Friday, October 4, 2019

Jaws: The Revenge (1987) Review




Jaws: The Revenge (1987) Review 


Oh boy, here we go. Jaws: The Revenge is what happens when a movie franchise that shouldn’t have become a franchise in the first place is dragged out to its absolute limits. It is, without any shadow of a doubt, one of the worst sequels ever made, but it is also so incompetent, that it’s a hilarious sight to behold.

Sean Brody is on his boat in the middle of the night on Christmas, and gets attacked by a great white. Right away, things seem…off. The attack is rapidly cut, doesn’t really make visual sense, and sort of comes off as comical instead of scary. I first saw this movie sometime in elementary school, only because my mom rented it for me by accident, thinking it was the original Jaws (thanks, mom), and I found it just as baffling and un-scary back then. The main characters are Ellen Brody (Chief Brody’s widow) and Michael Brody, who move to the Bahamas, but are followed by the great white who killed Sean, and discover this shark is trying to polish off the last of the Brody clan, so Ellen has to take matters into her own hands. 

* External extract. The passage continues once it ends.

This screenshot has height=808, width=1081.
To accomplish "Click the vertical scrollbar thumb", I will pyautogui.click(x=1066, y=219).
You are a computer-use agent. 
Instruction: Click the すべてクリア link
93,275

I’m not sure where to begin with Jaws: The Revenge. Let’s just start with the shark itself. This shark is, allegedly, getting “revenge” on the Brody’s, despite being a totally different shark from all the other movies—not to mention, sharks are not revenge-seeking animals. In the novelization, it’s explained that the shark is possessed by voodoo magic, which is why it acts more like a vengeful murderer than a real fish. This isn’t explained in the movie, though. The shark defies all laws of nature and physics—able to float, crawl through ship wreckage, hover above the water, hell, practically fly at times—and let’s not forget it swam from Massachusetts to the Bahamas in record time, literally travelling thousands of miles in only a few days. 

It’s tough to see Lorraine Gary return to the role of Ellen Brody—the role she’s most-known for—in this horrendous piece of filmmaking. And then there’s the baffling presence of the always-great Michael Caine. Famously, he’s said he’s never seen the movie, but the paycheck from it built him a nice house. At least these actors got paid; honestly, no one gives a truly horrible performance. The real tragedy of Revenge is the incompetent direction, laughable special effects, and bizarre events. 

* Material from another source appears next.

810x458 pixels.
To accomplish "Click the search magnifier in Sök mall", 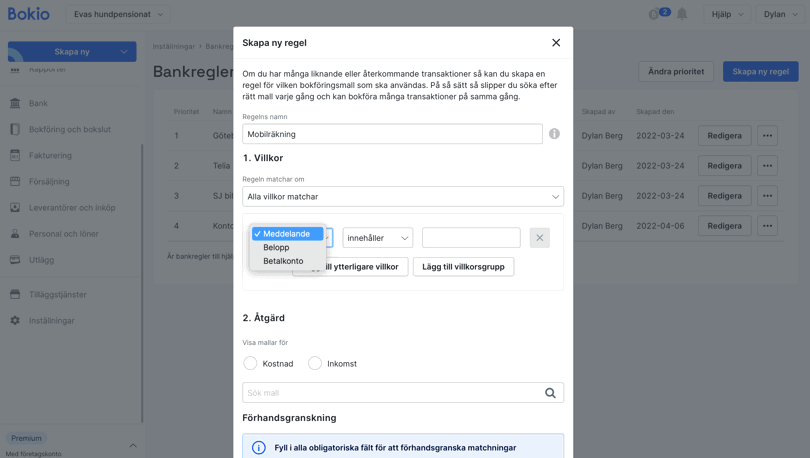I will click(x=550, y=393).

Much of the movie is banal dialogue scenes, but it’s in the “horror” moments that it wows with the incompetence. There’s a clunky underwater chase through ship wreckage, the shark attacking bathers, and the shark’s final moments, which vary depending on what version you see: the original ending had a miniature ship impale a tiny model shark and kill it, and the reshot ending, which is more commonly found, has the shark explode from impact for absolutely no reason, except to allow using recycled footage from the original’s ending.   

One last thing I have to address regarding the whole franchise is roaring sharks. Yes, you read that correctly. The shark most famously roars in Jaws: The Revenge, but actually, I found it does this in the other films, too, including the original! Mind you, when the roar is used in Jaws during the shot when the shark sinks to the bottom of the ocean after its blown up, it’s subtle, and, as Spielberg explained in interviews, a purposeful homage, but in Jaws 2, the shark roars as it swims up to one of the sailboats, purely to seem scarier. Then in Jaws: The Revenge, it’s taken to the point of such blatancy it’s just ridiculous, and hilarious instead of scary. 

Jaws: The Revenge is a movie packed with such a number of so-bad-its-good moments that I couldn’t possibly do it justice. Just sit down with some beers, a bunch of friends, and put this flick on for some big laughs and serious head scratching. How such a magnificent film like the original Jaws could degrade so much with every sequel, until leading to such a fascinatingly bad movie like Jaws: The Revenge, remains one of those questions science still can’t answer.